Opinion: Why we should be concerned about the NSW adoption reforms

This week, the NSW Government will seek to pass sweeping changes through Parliament that will make it easier for children to be adopted without the consent of their parents and harder for parents to have their children restored to their care after they have been removed. 

These changes have been promoted as enabling the Department of Family and Community Services (FACS) to fast-track children into permanent placements. While this may sound appealing, it is an approach that comes with serious risks.

For Aboriginal and Torres Strait Islander children, who enter the child protection system at over ten times the rate of non-Indigenous children in NSW, the stakes are particularly high.

The NSW Government conceded last week that over 800 Aboriginal and Torres Strait Islander children currently under guardianship orders could be adopted without the need for parental consent under the new proposals. 

This is despite the fact that the Australian Human Rights Commission’s Bringing Them Home report concluded that adoption is contrary to Aboriginal custom and inter-racial adoption is contrary to the best interests of Aboriginal children in the great majority of cases.

The Bringing Them Home report, released more than twenty years ago, recommended that statutory adoption be a last resort for Aboriginal and Torres Strait Islander children. Recent reviews of adoption laws in both South Australia and Victoria have affirmed this recommendation. The Victorian Law Reform Commission recommended restricting the circumstances in which adoption can occur without parental consent, concluding “consent is the cornerstone of the adoption process”.

Aboriginal organisations have, understandably, called for a greater focus on supporting families to avoid removals. These calls are not reflected in the proposals.

The proposed amendments pay lip service to the notion of early intervention, making minor changes to the ability of FACS to request services from other agencies. At the same time, the changes would introduce an arbitrary two-year maximum time limit for restoring a child to their family, restricting the Court’s flexibility to consider the best interests of each child on a case by case basis.

This approach risks severing children from their families and culture before all efforts have been made to keep them together.

Crucially, there is nothing in the proposed amendments to ensure that families are provided with additional support to meet this new strict timeframe. For many families in a time of crisis and upheaval, two years simply may not be enough time to get the assistance they require and be in a position to welcome their children home again. This is especially so given the chronic under-funding of support services and notoriously long wait times for housing and rehabilitation.

Many Aboriginal families must also contend with a legacy of inter-generational trauma from the Stolen Generations, memories of which are revived by the notion of adoption without consent.
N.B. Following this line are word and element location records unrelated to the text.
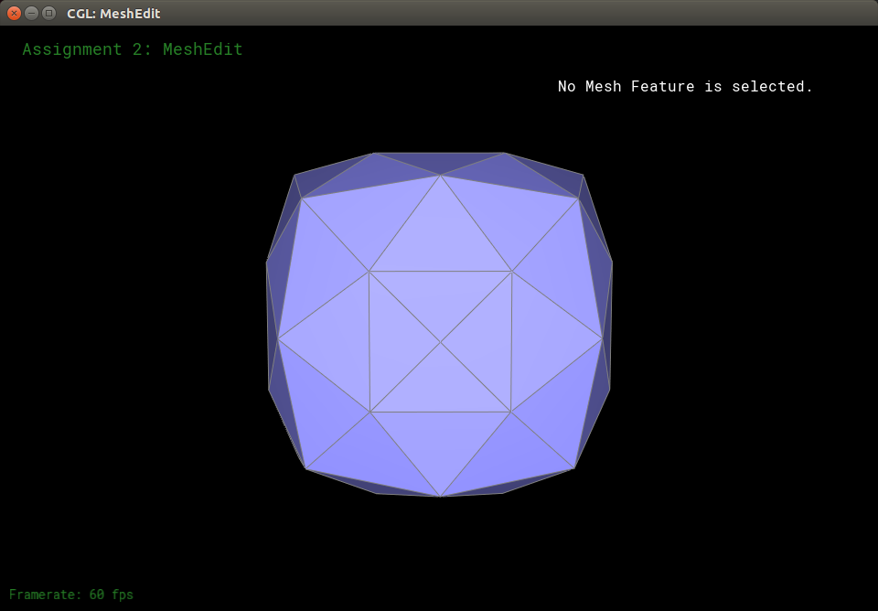The image size is (878, 611).
Task: Pick right triangle inside the central square
Action: click(488, 341)
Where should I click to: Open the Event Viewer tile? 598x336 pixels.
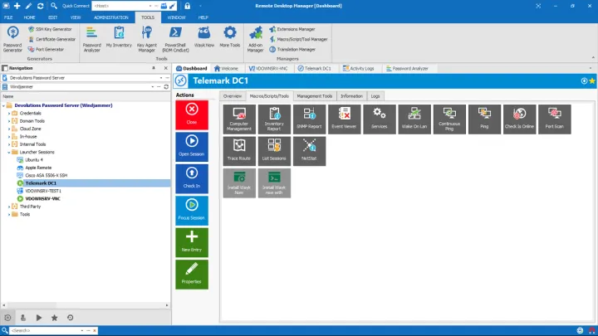pos(344,119)
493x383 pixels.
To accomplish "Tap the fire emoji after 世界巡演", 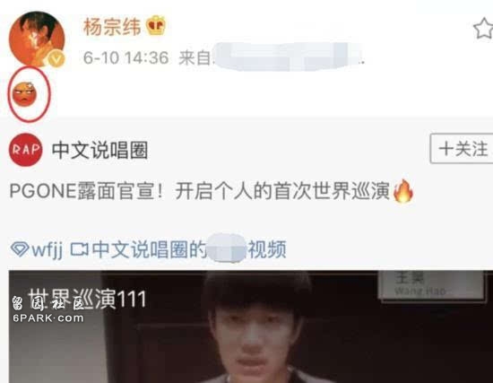I will (x=403, y=191).
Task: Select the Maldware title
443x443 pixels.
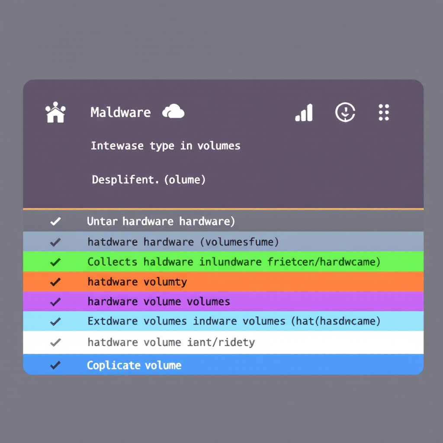Action: (121, 112)
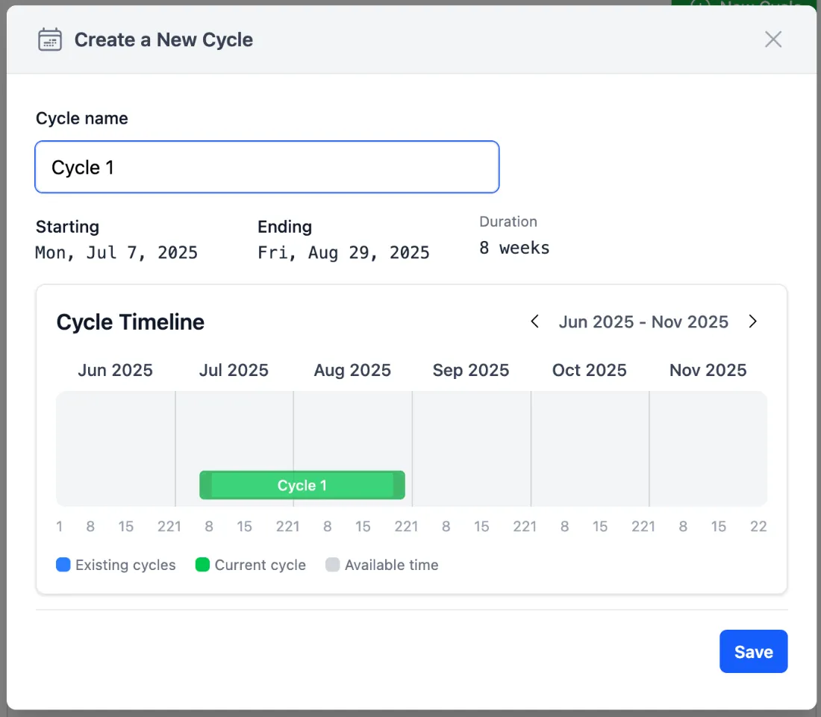The width and height of the screenshot is (821, 717).
Task: Advance to next timeline date range
Action: [x=752, y=322]
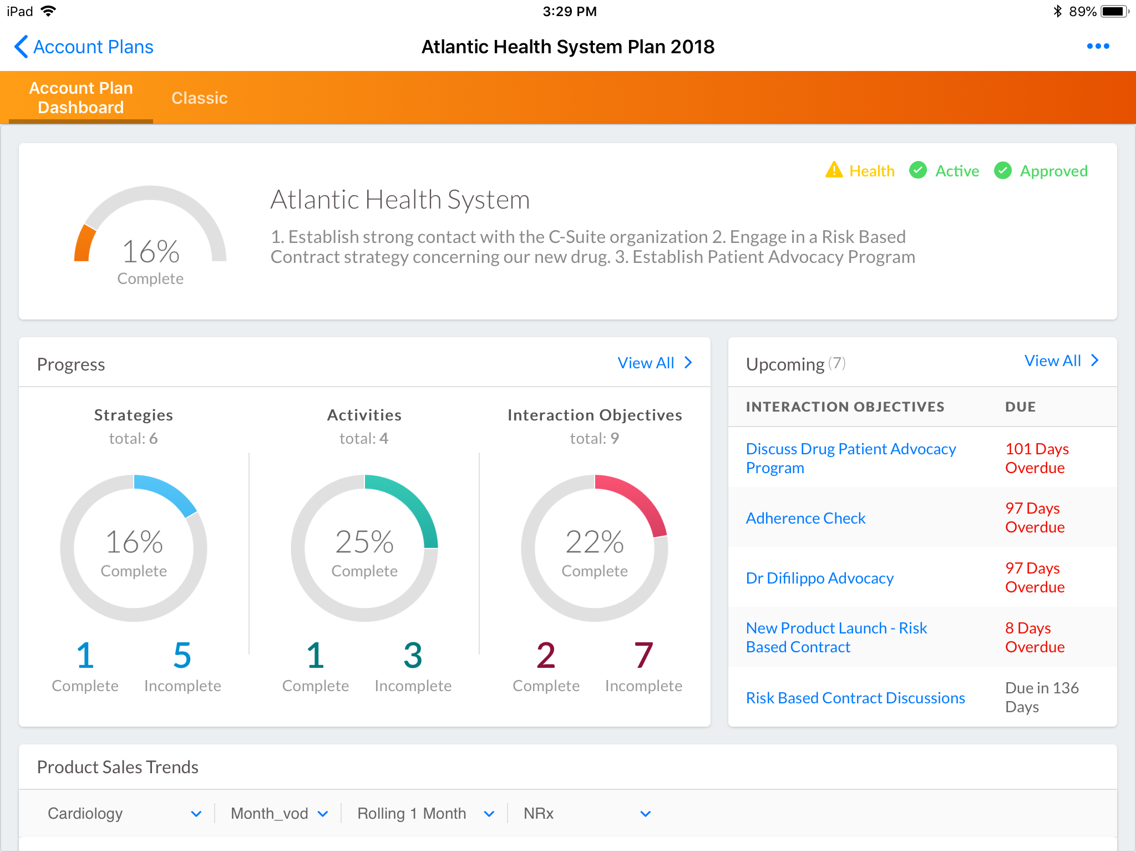Tap the green Active checkmark icon
Screen dimensions: 1136x852
point(918,170)
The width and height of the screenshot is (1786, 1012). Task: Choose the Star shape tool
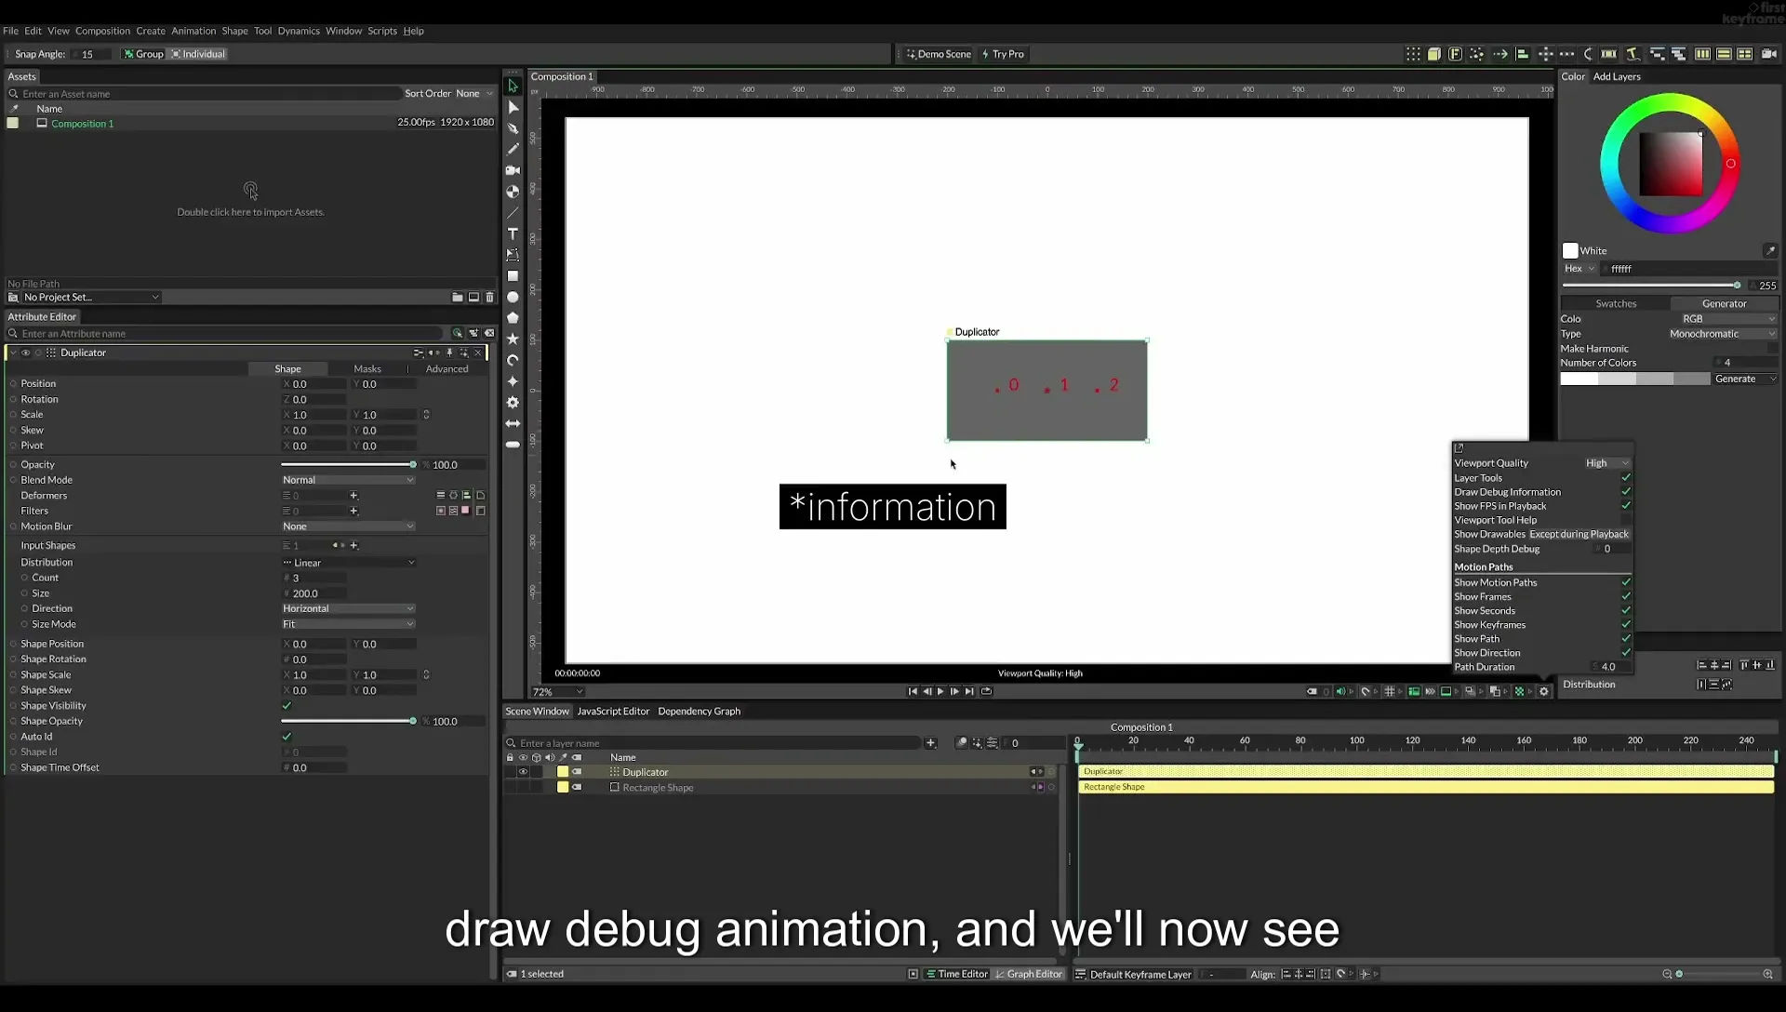coord(513,339)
Nobody wants to see children languish in unstable short-term foster placements.  Under current laws, the Children’s Court can already make orders that support a stable placement while still allowing for important judicial and Government supervision, and safeguarding contact between a child and their birth family.
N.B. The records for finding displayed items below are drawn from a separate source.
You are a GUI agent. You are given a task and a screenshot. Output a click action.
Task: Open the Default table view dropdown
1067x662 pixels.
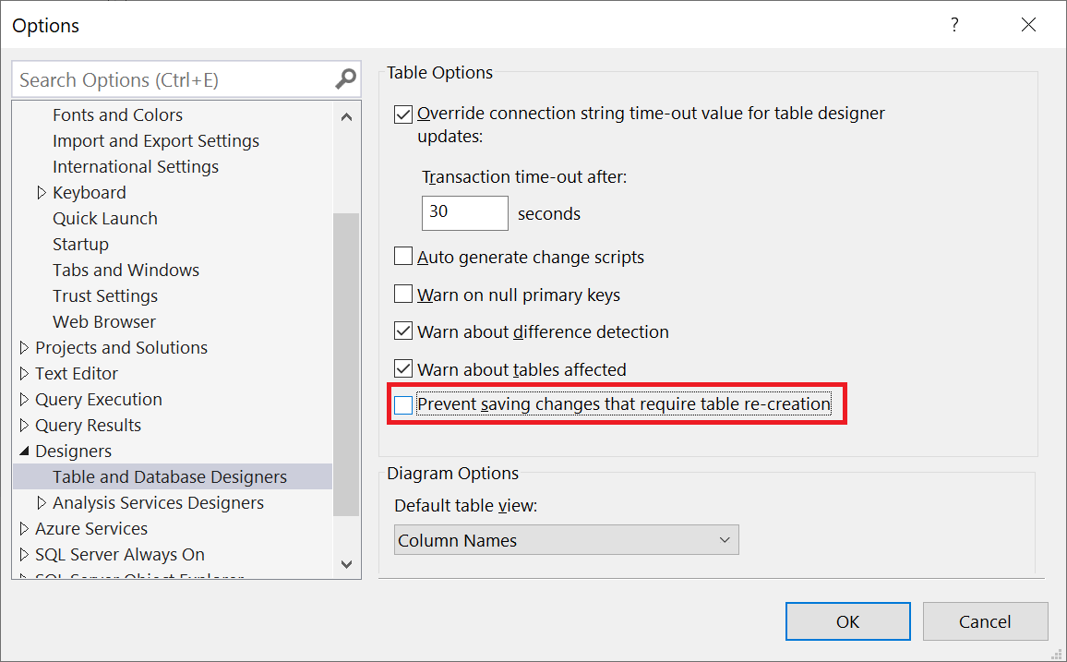726,540
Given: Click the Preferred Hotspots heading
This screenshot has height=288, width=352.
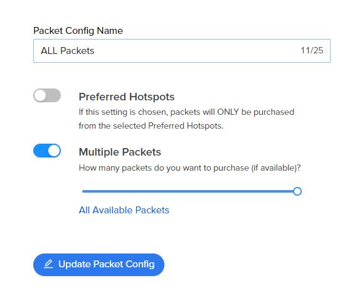Looking at the screenshot, I should point(127,97).
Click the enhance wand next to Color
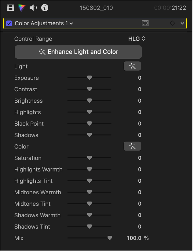The image size is (193, 251). pyautogui.click(x=132, y=146)
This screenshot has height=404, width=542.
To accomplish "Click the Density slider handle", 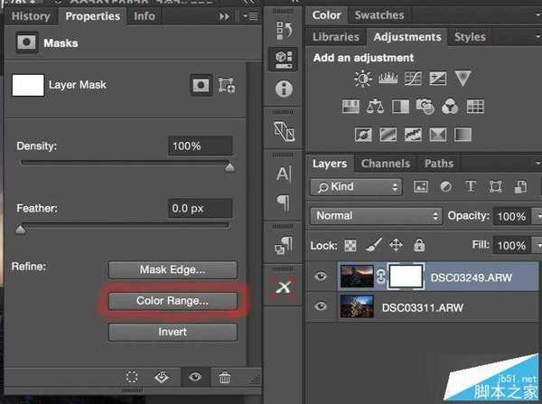I will 229,167.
NSW is alone in fast-tracking adoption as a solution for children in out-of-home care. While it will take children off the Government’s books, this approach does nothing to address the systemic problems that lead to the over-representation of Aboriginal children in out-of-home care.

Across Australia, there is growing recognition that we need to invest more in early support for families to reduce the number of children in care. Our child protection laws can and should support this re-orientation of the care system. 

This includes placing a clear legislative obligation on FACS to support families prior to the removal of children, consistent with international best practice. It may be surprising to many that such an obligation does not already exist. 

Unfortunately, the changes proposed by the NSW Government do little to support families. They also reduce accountability for a vulnerable group of children.  If we have learned nothing else from the multitude of recent reports about child protection, it is the importance of accountability and oversight of vulnerable children. Yet, when children are adopted, neither FACS nor the Courts have a role in overseeing the placement or in ensuing that a child continues to have contact with members of their biological family.

It is, then, no surprise that the amendments are strongly opposed by the community legal sector and Aboriginal organisations. Notably, even the Public Service Association, the union representing FACS caseworkers, are opposed to the amendments.

These changes risk repeating past mistakes with devastating consequences for the children and families involved. 

This is not a call for things to stay the same. The rates of removal of Aboriginal children from their families in NSW are unacceptable. The answers, however, are not be to found in fast-tracking permanent removal. Instead, we should be doing all we can to support Aboriginal families to provide a safe and stable environment for children.

Brooke Greenwood is a Senior Solicitor in the Indigenous Child Protection Project, which is a joint initiative of PIAC and the Aboriginal Legal Service.